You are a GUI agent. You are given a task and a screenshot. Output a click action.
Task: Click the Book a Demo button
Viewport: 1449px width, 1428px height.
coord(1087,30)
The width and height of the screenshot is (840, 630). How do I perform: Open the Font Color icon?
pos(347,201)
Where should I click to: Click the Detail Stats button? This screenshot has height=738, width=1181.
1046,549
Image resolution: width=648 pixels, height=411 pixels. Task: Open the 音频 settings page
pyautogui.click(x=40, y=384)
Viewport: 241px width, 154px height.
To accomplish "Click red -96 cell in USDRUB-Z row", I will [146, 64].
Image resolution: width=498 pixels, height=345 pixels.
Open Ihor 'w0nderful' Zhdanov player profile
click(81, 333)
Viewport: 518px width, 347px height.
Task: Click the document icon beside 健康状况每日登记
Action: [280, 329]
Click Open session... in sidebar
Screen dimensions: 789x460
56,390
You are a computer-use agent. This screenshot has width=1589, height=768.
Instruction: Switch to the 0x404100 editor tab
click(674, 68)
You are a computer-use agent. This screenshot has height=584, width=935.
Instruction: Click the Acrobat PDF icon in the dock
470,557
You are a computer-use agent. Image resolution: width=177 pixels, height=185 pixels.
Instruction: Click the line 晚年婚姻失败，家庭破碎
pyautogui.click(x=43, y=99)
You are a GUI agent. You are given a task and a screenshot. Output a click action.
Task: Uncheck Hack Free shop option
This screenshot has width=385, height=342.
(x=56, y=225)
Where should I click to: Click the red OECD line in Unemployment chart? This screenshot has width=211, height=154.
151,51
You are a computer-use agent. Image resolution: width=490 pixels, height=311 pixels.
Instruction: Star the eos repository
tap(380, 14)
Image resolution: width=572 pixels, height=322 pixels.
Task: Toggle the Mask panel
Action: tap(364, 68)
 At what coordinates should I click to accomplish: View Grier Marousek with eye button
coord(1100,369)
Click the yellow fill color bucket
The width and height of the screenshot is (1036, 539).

=====

__WHAT TO WORK ON__
Please recast every line above as a Markdown table with the columns No. and Line, numbering the rows and leaving out any blank lines.

__WRITTEN ANSWER__
| No. | Line |
|---|---|
| 1 | You are a GUI agent. You are given a task and a screenshot. Output a click action. |
| 2 | Task: Click the Book a Demo button |
| 3 | Viewport: 1449px width, 1428px height. |
| 4 | coord(1087,30) |
| 5 | The width and height of the screenshot is (840, 630). How do I perform: Open the Font Color icon? |
| 6 | pos(347,201) |
| 7 | Where should I click to: Click the Detail Stats button? This screenshot has height=738, width=1181. |
| 8 | 1046,549 |
| 9 | Image resolution: width=648 pixels, height=411 pixels. Task: Open the 音频 settings page |
| 10 | pyautogui.click(x=40, y=384) |
| 11 | Viewport: 241px width, 154px height. |
| 12 | To accomplish "Click red -96 cell in USDRUB-Z row", I will [146, 64]. |
| 13 | Image resolution: width=498 pixels, height=345 pixels. |
| 14 | Open Ihor 'w0nderful' Zhdanov player profile |
| 15 | click(81, 333) |
| 16 | Viewport: 518px width, 347px height. |
| 17 | Task: Click the document icon beside 健康状况每日登记 |
| 18 | Action: [280, 329] |
| 19 | Click Open session... in sidebar |
| 20 | Screen dimensions: 789x460 |
| 21 | 56,390 |
| 22 | You are a computer-use agent. This screenshot has width=1589, height=768. |
| 23 | Instruction: Switch to the 0x404100 editor tab |
| 24 | click(674, 68) |
| 25 | You are a computer-use agent. This screenshot has height=584, width=935. |
| 26 | Instruction: Click the Acrobat PDF icon in the dock |
| 27 | 470,557 |
| 28 | You are a computer-use agent. Image resolution: width=177 pixels, height=185 pixels. |
| 29 | Instruction: Click the line 晚年婚姻失败，家庭破碎 |
| 30 | pyautogui.click(x=43, y=99) |
| 31 | You are a GUI agent. You are given a task and a screenshot. Output a click action. |
| 32 | Task: Uncheck Hack Free shop option |
| 33 | This screenshot has width=385, height=342. |
| 34 | (x=56, y=225) |
| 35 | Where should I click to: Click the red OECD line in Unemployment chart? This screenshot has width=211, height=154. |
| 36 | 151,51 |
| 37 | You are a computer-use agent. Image resolution: width=490 pixels, height=311 pixels. |
| 38 | Instruction: Star the eos repository |
| 39 | tap(380, 14) |
| 40 | Image resolution: width=572 pixels, height=322 pixels. |
| 41 | Task: Toggle the Mask panel |
| 42 | Action: tap(364, 68) |
| 43 |  At what coordinates should I click to accomplish: View Grier Marousek with eye button |
| 44 | coord(1100,369) |
| 45 | Click the yellow fill color bucket |
| 46 | The width and height of the screenshot is (1036, 539). |